Anne-Sophie Joly veut comprendre "Pourquoi les réagissent-ils ainsi ? Pourquoi ce rejet ? De quoi ont-ils peur ?". Elle développe alors une appétence au comportement psychologique et psychiatrique des gens. Ça l’aide à avancer, à s’adapter.

Si elle a souffert toute sa vie du regard des autres, de cette souffrance est née une force. C’est là qu'est né le collectif. Depuis elle multiplie les combats, les interventions et participations au sein de multiples groupes de travail étatiques, associatifs ou privés. Elle tente de porter au mieux et avec justesse la voix des associations d’obèses du Collectif, de la population souffrant de surpoids et d’obésité.
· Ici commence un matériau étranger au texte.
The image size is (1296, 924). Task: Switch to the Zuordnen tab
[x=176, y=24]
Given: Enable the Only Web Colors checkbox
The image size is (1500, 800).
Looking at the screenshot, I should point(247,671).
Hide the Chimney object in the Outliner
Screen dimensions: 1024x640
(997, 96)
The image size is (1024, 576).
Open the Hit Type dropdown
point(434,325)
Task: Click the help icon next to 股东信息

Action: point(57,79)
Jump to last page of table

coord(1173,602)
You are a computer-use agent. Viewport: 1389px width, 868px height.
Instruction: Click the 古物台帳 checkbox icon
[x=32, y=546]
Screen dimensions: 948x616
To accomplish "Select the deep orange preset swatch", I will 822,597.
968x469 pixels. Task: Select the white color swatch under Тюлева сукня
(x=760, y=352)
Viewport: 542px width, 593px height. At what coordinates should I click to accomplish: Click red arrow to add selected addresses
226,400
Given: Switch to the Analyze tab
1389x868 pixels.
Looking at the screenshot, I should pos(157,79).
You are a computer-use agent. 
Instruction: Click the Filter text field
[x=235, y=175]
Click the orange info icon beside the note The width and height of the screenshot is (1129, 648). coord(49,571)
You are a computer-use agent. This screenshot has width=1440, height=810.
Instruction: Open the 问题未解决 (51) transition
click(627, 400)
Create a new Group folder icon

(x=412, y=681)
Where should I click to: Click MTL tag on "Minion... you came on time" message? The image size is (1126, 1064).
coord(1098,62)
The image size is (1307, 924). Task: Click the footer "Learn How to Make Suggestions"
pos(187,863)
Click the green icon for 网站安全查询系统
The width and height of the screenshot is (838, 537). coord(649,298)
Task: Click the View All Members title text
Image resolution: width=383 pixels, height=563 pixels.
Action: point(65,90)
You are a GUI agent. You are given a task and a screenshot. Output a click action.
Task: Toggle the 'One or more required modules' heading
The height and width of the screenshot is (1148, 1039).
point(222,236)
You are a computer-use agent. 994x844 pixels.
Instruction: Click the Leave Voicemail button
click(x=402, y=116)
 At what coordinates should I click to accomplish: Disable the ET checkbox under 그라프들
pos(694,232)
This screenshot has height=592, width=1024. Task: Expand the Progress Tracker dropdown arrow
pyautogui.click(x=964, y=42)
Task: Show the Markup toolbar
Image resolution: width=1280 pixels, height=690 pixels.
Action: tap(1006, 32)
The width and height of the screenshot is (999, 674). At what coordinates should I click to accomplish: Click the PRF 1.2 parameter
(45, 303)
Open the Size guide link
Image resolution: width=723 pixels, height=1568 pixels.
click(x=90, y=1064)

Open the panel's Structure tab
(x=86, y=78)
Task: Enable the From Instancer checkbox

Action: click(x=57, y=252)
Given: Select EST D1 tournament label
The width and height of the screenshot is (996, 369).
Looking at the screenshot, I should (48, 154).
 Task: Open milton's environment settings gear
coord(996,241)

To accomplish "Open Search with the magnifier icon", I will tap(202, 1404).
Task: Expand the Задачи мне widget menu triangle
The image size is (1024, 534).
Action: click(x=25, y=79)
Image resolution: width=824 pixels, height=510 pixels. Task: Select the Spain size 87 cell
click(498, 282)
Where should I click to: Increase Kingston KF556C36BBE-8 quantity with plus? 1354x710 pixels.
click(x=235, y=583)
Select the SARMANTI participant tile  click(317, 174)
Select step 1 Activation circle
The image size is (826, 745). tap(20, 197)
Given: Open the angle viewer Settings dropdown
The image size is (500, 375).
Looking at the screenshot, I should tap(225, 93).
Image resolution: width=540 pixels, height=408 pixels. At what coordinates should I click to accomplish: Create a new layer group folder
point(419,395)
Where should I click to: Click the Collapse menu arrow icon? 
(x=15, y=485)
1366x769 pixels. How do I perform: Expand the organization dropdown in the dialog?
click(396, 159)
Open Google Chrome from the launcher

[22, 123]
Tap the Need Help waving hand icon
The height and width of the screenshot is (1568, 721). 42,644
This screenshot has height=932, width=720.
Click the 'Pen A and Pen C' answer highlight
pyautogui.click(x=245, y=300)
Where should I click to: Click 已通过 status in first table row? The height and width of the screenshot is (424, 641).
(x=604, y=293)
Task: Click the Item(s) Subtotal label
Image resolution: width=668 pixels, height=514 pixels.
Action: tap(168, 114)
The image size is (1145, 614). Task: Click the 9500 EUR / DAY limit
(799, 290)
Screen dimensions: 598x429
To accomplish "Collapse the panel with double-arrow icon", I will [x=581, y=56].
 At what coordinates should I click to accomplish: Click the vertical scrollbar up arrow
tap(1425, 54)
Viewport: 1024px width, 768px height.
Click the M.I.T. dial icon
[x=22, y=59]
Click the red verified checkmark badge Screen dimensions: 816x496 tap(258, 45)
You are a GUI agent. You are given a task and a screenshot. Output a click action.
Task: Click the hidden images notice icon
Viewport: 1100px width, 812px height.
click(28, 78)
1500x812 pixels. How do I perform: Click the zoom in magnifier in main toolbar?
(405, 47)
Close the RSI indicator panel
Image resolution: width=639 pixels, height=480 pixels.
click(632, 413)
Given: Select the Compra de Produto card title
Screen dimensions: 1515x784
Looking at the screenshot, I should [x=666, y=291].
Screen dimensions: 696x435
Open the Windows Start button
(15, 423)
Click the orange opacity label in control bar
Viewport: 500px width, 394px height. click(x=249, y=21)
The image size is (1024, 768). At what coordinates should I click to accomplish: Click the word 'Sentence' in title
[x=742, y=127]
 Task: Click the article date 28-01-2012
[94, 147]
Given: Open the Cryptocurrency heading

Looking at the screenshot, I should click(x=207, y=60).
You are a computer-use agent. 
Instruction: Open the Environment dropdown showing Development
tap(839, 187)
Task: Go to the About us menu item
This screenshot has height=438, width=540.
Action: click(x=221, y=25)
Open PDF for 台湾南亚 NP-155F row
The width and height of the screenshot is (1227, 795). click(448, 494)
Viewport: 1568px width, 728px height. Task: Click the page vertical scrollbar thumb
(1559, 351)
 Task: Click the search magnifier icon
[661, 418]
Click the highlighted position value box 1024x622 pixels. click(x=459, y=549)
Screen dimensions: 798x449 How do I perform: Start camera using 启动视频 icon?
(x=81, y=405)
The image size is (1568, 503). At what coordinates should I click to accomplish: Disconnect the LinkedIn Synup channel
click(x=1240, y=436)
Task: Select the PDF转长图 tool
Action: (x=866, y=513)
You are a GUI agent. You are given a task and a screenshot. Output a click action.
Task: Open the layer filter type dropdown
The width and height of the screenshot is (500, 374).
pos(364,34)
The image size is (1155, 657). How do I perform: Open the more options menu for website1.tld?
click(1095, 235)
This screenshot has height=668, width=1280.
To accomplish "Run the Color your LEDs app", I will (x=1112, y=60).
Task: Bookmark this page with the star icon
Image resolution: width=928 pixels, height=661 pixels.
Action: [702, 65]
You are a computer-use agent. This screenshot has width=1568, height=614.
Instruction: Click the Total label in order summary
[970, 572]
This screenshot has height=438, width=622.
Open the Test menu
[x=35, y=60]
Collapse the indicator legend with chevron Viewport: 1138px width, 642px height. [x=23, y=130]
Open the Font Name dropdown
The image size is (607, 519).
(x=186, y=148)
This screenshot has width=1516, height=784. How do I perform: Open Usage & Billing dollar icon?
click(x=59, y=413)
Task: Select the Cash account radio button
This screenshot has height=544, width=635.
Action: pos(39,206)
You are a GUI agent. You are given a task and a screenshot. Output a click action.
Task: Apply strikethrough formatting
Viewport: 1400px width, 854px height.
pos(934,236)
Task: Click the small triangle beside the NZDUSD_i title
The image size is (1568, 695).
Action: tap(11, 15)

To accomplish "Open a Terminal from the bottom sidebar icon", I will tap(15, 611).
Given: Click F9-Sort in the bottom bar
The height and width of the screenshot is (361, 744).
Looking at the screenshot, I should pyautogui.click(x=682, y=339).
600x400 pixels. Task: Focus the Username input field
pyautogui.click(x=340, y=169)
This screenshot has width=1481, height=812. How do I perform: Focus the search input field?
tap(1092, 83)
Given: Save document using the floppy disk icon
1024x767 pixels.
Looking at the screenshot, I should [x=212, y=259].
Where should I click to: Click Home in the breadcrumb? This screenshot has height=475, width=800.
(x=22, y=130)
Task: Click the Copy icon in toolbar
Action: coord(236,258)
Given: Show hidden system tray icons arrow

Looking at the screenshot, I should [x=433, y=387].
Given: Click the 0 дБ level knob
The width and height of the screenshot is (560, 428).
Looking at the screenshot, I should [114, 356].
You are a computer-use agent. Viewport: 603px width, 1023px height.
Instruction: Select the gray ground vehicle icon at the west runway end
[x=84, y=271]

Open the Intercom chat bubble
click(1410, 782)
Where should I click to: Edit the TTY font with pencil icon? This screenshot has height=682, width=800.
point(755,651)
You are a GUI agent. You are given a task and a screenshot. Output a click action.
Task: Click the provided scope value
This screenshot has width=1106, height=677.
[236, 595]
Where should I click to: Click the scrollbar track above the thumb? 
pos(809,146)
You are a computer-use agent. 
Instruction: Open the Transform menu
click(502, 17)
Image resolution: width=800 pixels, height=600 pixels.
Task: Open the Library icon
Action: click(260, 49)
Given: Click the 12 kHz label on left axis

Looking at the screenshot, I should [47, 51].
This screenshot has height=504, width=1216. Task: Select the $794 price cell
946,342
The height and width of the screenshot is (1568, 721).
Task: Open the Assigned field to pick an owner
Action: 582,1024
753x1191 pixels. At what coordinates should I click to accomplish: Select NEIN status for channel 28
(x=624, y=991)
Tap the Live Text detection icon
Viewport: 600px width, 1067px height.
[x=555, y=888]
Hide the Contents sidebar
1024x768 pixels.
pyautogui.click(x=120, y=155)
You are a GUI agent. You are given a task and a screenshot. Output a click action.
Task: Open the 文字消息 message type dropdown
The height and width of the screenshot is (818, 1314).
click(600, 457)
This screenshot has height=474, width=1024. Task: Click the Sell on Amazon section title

Discriminations aussi médicales

Si le chemin de la lutte est long il n’est cependant pas vain. Linda, Murielle et Anne-Sophie toutes, s’accordent à dire qu’à force de communiquer et de se battre, la société évolue et les progrès se font sentir.

"On leur donne plus la parole. À la télévision, dans les publicités, on voit plus de gens en surpoids. Je remarque qu'on réagit un peu plus face à la discrimination", précise Linda.

Pour Anne-Sophie : "aujourd’hui, le rejet ne vient plus forcément de la rue mais principalement du monde du travail et du coté des professionnels de santé. Quand on va voir un médecin, on ne trouve pas la réponse adaptée ni une prise en charge appropriée, on nous dit qu’il faudrait manger moins".